Comcast Corp., Time Warner Cable Inc., and other providers of cable television services may not use exclusive contracts to block competitors from apartment buildings and condominiums, said a federal appeals court.

162

The Federal Communications Commission didn’t exceed its authority when it banned such contracts, citing their anti-competitive effects, the U.S. Court of Appeals ruled in May.

The FCC voted in October 2007 to cancel exclusive agreements between cable companies and apartment owners, opening the way for AT&T Inc., New York-based Verizon Communications Inc., and others to offer services in buildings that had locked them out. The National Cable & Telecommunications Association appealed, saying the agency had exceeded its authority.
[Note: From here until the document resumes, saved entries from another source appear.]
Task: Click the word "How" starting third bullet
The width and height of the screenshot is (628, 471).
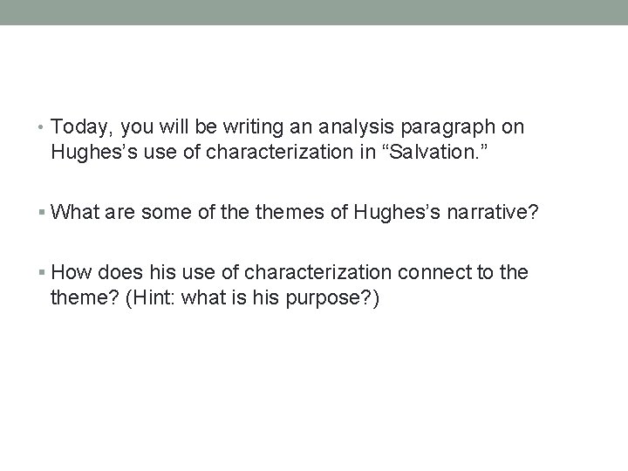Action: click(x=72, y=272)
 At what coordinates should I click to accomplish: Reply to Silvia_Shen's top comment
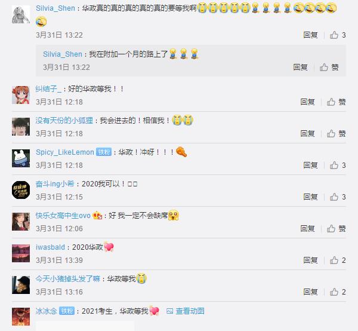click(x=310, y=35)
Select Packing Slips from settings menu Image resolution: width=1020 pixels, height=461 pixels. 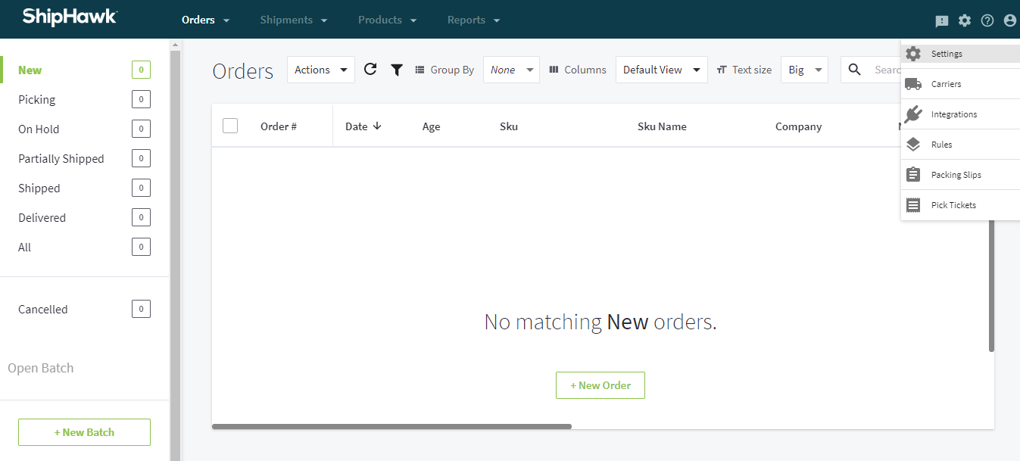956,174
“The commission balanced benefits against harms and expressly determined that applying the rule to existing contracts was worth its costs,” the three-judge panel said in its order.

The FCC rule bars cable companies from enforcing current exclusive- access deals, or making new ones, in residential buildings such as apartments and condominiums.

“Incumbent cable companies were actively walling off competition,” Michael Balmoris, a spokesman at Dallas-based AT&T said.

The cable trade group had no comment, said Brian Dietz, a spokesman for the Washington-based organization.

Contracts helped building owners get lower prices and better service from cable companies, said Betsy Feigin Befus, a vice president with the National Multi Housing Council, representing the apartment industry that took part in the case.

“The FCC took away an important incentive for cable firms to negotiate,” Befus said.

Comcast and New York-based Time Warner Cable, the two biggest U.S.

cable providers, had claimed the FCC lacked the authority to invalidate those contracts.